Sejarah Polemik Sipil dan Militer Jawa Timur
Judul : Republik dalam Pusaran Elite
Sipil dan Militer
Penulis : Ari Sapto
Penerbit : Mata Padi
Tebal : 384 Halaman
ISSN : 9786021634325
Peresensi : Fahrul Khakim (Dosen Universitas
Negeri Malang)
Sejarah politik Jawa Timur memiliki
dinamika yang unik dan berbeda dibandingkan dengan sejarah provinsi lainnya. Kondisi
geografis turut menentukan arah politik Jawa Timur, terutama dalam pembagian
wilayah kekuasaan. Peranan Sungai Brantas dan Bengawan Solo, Jawa Timur sejak
lama sudah mempunyai peranan penting dalam bidang ekonomi dan politik sejak
kerajaan-kerajaan Kuno, masa VOC- masa Hindia Belanda, sampai PPKI menetapkan
Undang-Undang No. 1 Tahun 1945 Tentang
Pembentukan Komite Nasional Daerah, termasuk daerah Jawa Timur meliputi
Karesidenan Besuku, Bojonegoro, Kediri, Madiun, Madura, Malang, dan Surabaya
(Hal. 14-30).
Sejak zaman kemerdekaan 1945, perjuangan
di Jawa Timur tidak lepas dari campur tangan para elite militer dan politik. Menariknya,
kedua kubu menggunakan strategi kearifan lokal untuk meredam konflik. Strategi
ini mewakili identitas khas Jawa Timur yang mampu menyebarkan semangat
persatuan dan kesatuan bangsa. Selama berlangsung (1945-1949) Revolusi Nasional
Indonesia sempat bergerak ke kiri sebelum akhirnya mengarah ke kanan itu
menjadi jalan yang paling singkat untuk mencapai pengakuan kedaulatan (Hal. 3).

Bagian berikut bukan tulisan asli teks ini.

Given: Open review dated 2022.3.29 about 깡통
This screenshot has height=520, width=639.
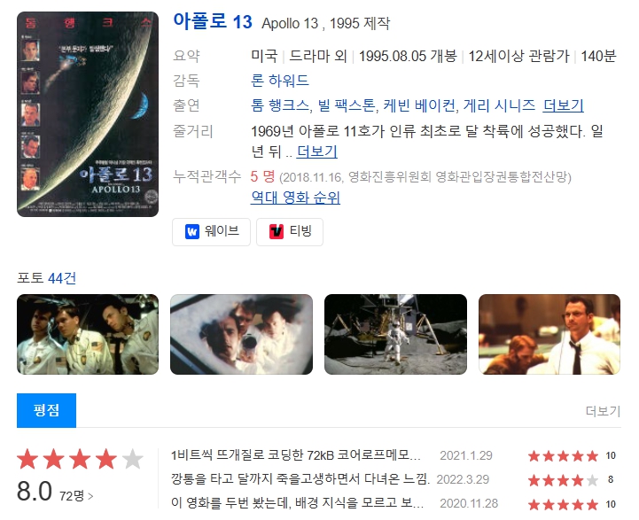Looking at the screenshot, I should [300, 479].
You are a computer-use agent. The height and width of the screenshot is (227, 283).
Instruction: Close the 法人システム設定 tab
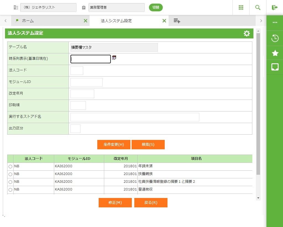[x=164, y=21]
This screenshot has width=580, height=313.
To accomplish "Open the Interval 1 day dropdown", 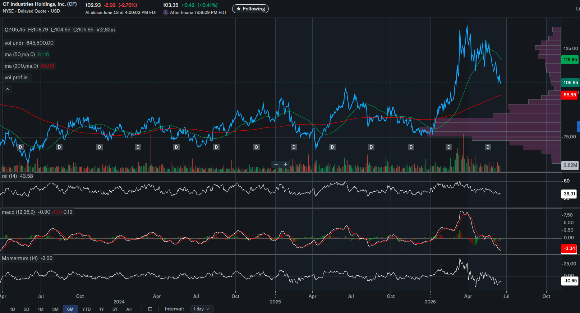I will pos(202,309).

Buku karya dosen jurusan Sejarah
Universitas Negeri Malang ini merangkum sejarah daerah atau lokal Jawa Timur
dengan periode sejak proklamasi (1945) sampai dengan pengakuan kedaulatan
(1949). Kesepakatan elite militer dan politik dalam membentuk negara ditempuh lewat proses yang panjang. Diplomasi sebagai
cara yang moderat dan tepat
untuk perjuangan mencapai kedaulatan.
Dalam kondisi semacam ini elite mempunyai peranan penting, walaupun hubungan elite tersebut tidak selalu harmonis
antara pusat dengan daerah, begitu juga antara Jakarta dengan Jawa
Timur.
Uniknya, Jawa Timur memanfaatkan kearifan
lokal dalam melakukan diplomasi politik. Hal ini disampaikan penulis buku bahwa
pandangan elite Jawa Timur terhadap pemerintahan dan perjuangan adalah
berdasarkan keairfan lokal soko
guru; Somo, dono, dendo, waseso (Hal. 108-114). Somo artinya bersama-sama. Dono
artinya memberikan sesuatu kepada rakyat. Dendo artinya memberikan
hukuman bila melakukan kesalahan. Waseso artinya adanya kekuatan
militer. Prinsip yang dipakai untuk diplomasi adalah yok opo enake, kalah cacak
menang cacak.
Pembaca dapat mengetahui fakta baru juga
bahwa media juga berperan menggugah semangat perjuangan dengan kesenian seperti; kelompok sandiwara Panca Warna, ketoprak Krido Budoyo,
ludruk Sekar Mulya, Wayang Suluh, ceritra yang diangkat umumnya terkait
dengan suasana perjuangan (Hal. 216).
Pusaran elite militer dan sipil memunculkan pemenang dari polemic politik,
akibatnya ada pihak yang merasa kalah dan tidak puas, pemerintah pusat harus
ikut campur dalam menyelesaikan masalah ini.